Microsoft is stepping up its in-house artificial intelligence chip effort to reduce dependence on costly external processors and relieve pressure from cloud computing expenses. Market information cited in the report says the company is preparing its second-generation Maia 300 chip and has asked Taiwan Semiconductor Manufacturing Co. (TSMC) about manufacturing capacity for more than 300,000 units, with delivery scheduled to be completed in 2027.
Benjamin Bien, general manager of Microsoft Taiwan, recently said Microsoft’s internally developed application-specific integrated circuits, or ASICs, are moving ahead smoothly in design, capacity and deployment, and are expected to enter large-scale mass production next year. With internal demand for computing power still high, the new chips will first be used for Microsoft’s own services, including Microsoft 365 and Copilot, and will not be opened to third-party rental customers for now.
Mass production is expected to begin next year
According to the Economic Daily News, Bien said development and production of the ASIC chips are progressing steadily, with Microsoft expecting to begin large-scale mass production next year. These custom chips are designed mainly for front-end inference workloads and other highly predictable computing patterns, with the goal of improving both energy efficiency and computing efficiency. Microsoft is seeking tighter control over hardware to support the operating demands of its large generative AI product lineup.

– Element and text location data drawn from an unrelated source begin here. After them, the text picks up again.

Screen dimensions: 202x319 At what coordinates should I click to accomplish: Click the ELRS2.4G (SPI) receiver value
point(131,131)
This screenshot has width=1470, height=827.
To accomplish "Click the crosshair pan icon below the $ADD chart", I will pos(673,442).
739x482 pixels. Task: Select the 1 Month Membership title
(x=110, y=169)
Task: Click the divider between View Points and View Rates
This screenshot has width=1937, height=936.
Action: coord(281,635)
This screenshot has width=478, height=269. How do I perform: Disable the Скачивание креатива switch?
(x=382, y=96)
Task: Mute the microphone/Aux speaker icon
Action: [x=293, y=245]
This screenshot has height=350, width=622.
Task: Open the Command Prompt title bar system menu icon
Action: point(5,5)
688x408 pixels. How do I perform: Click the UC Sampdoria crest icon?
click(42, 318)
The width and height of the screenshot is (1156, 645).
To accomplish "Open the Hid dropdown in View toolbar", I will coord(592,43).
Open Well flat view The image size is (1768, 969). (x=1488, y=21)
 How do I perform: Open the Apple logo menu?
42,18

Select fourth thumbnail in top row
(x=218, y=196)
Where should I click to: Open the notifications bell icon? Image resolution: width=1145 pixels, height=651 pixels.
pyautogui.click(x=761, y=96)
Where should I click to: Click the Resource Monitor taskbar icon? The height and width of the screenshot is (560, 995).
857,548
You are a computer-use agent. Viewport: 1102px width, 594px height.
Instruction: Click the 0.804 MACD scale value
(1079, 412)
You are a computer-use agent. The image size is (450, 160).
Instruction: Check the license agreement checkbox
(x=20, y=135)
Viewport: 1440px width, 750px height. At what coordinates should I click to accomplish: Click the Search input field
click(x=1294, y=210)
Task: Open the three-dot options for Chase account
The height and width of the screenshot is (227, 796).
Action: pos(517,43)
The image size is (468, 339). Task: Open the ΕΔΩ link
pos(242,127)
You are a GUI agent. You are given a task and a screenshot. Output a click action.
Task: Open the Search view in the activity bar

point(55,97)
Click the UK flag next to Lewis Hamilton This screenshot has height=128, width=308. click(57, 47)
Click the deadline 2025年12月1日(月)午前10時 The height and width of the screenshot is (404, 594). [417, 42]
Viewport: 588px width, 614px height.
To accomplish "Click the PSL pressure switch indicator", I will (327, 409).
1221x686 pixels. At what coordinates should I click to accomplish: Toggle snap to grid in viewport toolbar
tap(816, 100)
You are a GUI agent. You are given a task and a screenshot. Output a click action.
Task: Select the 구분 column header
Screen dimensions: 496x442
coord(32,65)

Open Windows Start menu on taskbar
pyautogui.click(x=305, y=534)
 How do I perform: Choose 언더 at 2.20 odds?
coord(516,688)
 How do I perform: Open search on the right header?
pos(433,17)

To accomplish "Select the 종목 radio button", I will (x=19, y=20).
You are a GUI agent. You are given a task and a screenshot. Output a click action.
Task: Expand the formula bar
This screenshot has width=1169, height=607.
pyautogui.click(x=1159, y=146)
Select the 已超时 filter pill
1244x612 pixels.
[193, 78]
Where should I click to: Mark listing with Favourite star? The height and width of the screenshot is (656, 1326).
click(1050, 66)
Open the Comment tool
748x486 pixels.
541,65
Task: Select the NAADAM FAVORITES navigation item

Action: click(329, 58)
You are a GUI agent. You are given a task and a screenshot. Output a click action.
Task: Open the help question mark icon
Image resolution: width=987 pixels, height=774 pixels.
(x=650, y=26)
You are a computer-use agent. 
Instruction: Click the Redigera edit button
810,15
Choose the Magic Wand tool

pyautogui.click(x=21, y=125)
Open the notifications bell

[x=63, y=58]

Maia 300 capacity is being lined up with TSMC and reserved for internal services
Chain News previously reported that Maia 300 could make its debut as early as the second half of this year. That report said Microsoft had approached TSMC about an order for more than 300,000 units, with delivery expected to be completed in 2027. Over the longer term, Microsoft’s internal target is said to be as high as 1 million units.
Still, Microsoft’s own supply of computing power remains tight. Management has made clear that output from the new chip will be prioritized for internal workloads such as Microsoft 365 and Copilot, and will not be made available to outside enterprise customers in the very short term.
Lowering compute costs is a central reason behind the push
A core part of Microsoft’s chip strategy is to reduce reliance on purchases of expensive graphics processing units, or GPUs, as well as model invocation costs. Internal Microsoft briefing materials cited in the report say deploying dedicated chips could cut related AI computing costs by about 30% to 40%.
As enterprises try to manage token consumption and swings in spending, Microsoft is also promoting FinOps, short for Financial Operations, to help customers evaluate return on investment and compute expenses with greater precision.
Scale and ecosystem remain under market scrutiny
Although Maia 300 is said to include architectural upgrades for both training and inference performance, Microsoft still needs to prove out the broader ecosystem around its in-house chips. The earlier Maia 200 was deployed only in a limited number of Microsoft data centers, and the report says it had no external customers.
By comparison, Google is expected to produce as many as 300 million TPU units next year and has already opened compute rental services to outside users. Against that backdrop, the report says Microsoft still trails in production scale and commercialization, and the benefits of its in-house chip strategy will need more time to be tested.